Unlawful Wounding vs. Malicious Wounding
The penal laws in the United States, derived from the Common Law concepts of England, almost always include a “mental state” as an element of the offense.
“Malice” is synonymous with malevolence, cruelty, hatred, and spite. “Unlawful Wounding” may be the proper charge if the defendant acted suddenly, without premeditation, and in reaction to a seriously traumatizing event. This is called “heat of passion.” If a husband or wife walks in on a significant other having relations with another person and, as a result, attacks one or both parties, it would potentially be a “heat of passion” unlawful wounding case, rather than the more serious malicious wounding case.

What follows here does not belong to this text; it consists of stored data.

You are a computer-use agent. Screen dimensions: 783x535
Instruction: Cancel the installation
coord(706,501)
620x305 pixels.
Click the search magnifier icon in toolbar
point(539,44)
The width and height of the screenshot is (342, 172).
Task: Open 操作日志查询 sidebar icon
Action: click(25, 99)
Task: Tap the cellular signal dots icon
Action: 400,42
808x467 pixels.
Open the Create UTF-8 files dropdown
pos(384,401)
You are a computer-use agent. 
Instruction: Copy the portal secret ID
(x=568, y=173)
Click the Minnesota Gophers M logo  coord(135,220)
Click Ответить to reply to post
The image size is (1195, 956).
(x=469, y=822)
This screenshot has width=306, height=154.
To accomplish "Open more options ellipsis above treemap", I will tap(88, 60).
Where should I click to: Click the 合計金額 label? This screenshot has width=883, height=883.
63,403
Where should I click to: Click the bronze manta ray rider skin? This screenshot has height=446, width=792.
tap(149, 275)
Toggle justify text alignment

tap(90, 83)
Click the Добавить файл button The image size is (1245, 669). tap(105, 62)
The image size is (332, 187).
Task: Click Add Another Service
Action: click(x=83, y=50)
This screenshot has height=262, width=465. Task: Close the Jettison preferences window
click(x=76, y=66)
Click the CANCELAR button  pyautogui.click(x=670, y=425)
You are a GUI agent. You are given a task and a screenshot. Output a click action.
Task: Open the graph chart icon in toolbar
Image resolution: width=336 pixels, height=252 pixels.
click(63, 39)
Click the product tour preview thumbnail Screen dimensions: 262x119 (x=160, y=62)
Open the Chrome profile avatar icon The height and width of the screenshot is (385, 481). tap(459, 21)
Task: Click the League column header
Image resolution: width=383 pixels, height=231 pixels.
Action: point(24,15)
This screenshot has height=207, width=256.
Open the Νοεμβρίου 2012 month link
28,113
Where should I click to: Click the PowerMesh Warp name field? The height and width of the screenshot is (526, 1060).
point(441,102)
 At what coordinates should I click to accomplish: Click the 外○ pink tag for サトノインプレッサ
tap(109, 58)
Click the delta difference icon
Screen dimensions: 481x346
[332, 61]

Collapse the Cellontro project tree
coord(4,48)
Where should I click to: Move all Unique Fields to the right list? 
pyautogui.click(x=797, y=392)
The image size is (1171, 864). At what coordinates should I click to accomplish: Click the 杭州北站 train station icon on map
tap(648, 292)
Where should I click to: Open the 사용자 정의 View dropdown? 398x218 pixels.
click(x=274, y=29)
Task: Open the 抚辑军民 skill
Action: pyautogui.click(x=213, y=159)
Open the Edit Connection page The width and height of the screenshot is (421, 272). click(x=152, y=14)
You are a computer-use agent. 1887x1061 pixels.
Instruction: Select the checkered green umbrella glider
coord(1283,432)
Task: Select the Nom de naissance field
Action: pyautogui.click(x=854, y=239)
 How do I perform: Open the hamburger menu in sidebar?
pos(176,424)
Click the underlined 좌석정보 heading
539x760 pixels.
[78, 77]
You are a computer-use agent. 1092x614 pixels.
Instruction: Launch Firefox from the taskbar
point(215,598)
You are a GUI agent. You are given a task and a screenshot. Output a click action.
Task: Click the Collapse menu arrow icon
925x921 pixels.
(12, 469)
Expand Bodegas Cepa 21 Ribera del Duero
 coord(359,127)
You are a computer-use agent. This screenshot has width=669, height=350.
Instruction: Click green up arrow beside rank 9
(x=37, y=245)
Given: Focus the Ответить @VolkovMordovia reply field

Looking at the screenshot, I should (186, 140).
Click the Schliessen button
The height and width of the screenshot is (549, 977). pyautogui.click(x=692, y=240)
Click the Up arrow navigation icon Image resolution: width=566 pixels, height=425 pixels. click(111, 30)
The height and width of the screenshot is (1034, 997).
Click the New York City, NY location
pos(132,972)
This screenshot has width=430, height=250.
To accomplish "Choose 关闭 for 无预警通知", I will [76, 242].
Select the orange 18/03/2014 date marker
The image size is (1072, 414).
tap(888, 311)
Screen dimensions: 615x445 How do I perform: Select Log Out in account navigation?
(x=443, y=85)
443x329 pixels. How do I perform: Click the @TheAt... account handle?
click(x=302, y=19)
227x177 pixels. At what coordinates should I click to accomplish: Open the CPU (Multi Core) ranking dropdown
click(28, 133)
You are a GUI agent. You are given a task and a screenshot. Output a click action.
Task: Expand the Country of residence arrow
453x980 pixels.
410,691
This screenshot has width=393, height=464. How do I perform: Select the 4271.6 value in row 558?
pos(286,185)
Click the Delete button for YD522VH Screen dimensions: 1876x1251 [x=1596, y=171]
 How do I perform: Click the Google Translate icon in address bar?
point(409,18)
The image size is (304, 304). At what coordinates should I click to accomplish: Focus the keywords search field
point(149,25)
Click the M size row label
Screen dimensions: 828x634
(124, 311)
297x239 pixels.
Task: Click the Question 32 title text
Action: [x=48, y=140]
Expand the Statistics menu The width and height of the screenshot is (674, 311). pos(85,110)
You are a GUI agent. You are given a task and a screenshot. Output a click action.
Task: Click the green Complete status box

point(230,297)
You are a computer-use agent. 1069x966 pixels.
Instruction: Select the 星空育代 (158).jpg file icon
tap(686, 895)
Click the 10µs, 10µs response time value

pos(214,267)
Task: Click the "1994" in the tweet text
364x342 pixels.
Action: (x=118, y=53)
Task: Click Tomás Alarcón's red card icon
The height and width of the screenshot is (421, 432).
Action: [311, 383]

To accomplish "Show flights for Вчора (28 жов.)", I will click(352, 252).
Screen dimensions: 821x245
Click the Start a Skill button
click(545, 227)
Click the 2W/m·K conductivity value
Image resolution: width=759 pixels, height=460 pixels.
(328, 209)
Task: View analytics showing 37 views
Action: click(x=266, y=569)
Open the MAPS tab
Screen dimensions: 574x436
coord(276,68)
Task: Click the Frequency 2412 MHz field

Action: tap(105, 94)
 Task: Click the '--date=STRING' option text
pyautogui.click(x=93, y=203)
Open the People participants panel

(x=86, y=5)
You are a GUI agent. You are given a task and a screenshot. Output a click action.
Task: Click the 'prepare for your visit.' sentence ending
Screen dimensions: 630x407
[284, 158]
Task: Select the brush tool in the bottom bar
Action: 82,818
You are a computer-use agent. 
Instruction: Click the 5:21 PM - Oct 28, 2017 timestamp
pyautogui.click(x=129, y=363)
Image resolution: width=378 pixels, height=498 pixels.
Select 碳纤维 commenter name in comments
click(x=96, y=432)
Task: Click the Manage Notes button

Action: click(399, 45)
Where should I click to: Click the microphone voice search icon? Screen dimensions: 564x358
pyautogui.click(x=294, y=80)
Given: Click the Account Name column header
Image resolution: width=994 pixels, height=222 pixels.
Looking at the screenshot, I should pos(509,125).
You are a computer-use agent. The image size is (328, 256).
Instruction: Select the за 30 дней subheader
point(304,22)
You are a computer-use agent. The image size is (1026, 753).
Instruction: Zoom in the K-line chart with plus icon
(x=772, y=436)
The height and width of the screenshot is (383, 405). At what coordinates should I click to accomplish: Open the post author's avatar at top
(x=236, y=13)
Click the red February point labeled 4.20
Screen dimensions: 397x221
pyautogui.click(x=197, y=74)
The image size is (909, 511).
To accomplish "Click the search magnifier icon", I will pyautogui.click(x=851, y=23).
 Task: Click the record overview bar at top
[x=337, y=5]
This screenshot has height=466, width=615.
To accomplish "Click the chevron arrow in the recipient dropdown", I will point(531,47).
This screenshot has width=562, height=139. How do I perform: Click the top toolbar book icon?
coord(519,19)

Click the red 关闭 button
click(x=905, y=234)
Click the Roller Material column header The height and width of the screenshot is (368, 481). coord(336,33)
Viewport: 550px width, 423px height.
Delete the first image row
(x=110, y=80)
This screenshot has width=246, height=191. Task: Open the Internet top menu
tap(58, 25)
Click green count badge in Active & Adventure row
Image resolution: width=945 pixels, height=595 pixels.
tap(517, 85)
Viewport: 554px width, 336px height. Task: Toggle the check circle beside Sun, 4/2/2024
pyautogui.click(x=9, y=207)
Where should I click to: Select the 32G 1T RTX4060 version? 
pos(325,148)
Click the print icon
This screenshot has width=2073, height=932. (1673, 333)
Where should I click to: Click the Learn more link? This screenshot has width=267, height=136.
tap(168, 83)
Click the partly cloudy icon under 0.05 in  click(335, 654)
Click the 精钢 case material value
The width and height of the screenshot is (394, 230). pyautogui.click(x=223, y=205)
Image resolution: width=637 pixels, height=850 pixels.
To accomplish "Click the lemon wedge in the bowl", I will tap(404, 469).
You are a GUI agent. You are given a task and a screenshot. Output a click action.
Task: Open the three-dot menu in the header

Self Defense, Defense of Others, and Defense of Property
Self Defense
What is legally allowed? Self-defense is only a valid defense if the force used was reasonable and proportional to the aggressor’s attack. It is possible for an aggressor to become a victim, if the original victim goes beyond what is reasonable. In Virginia, a person under attack does not have a duty to retreat.1
Defense of Others
In Virginia, one may use force to defend another person, but there must be a reasonable belief that the person who needs defending was not at fault. It does not matter whether or not the person was actually at fault. The relevant inquiry has to do with the state of mind of the person (subjective viewpoint, rather than an objective one).2
Defense of Property
When it comes to defense of property, the law is different. One may use force to protect property, but he/she may not put a human life in danger nor is use of force that could inflict great bodily harm permissible. Furthermore, Virginia law and case developments stand for the idea that an owner of land has no right to use a deadly weapon on a person who is merely trespassing.3
Lesser Included Offenses
Aggravated Malicious Wounding requires the Commonwealth prove the alleged victim suffered a lasting and substantial physical injury as a result of the crime.
Non-aggravated malicious wounding does not require a showing of permanent injury or magnitude (all that is needed for regular malicious wounding is the intent).
Assault and battery and unlawful wounding are also lesser-included offenses.
Case References
[1] Thornton v. Commonwealth, No. 2579-99-1, 2000 Va. App. LEXIS 794 (Va. Ct. App. Dec. 5, 2000).
[2] Foster v. Commonwealth, 13 Va. App. 380, 412 S.E.2d 198, 1991 Va. App. LEXIS 315 (Va. Ct. App. 1991).
[3] Montgomery v. Commonwealth, 99 Va. 833, 37 S.E. 841, 1901 Va. LEXIS 107 (Va. 1901).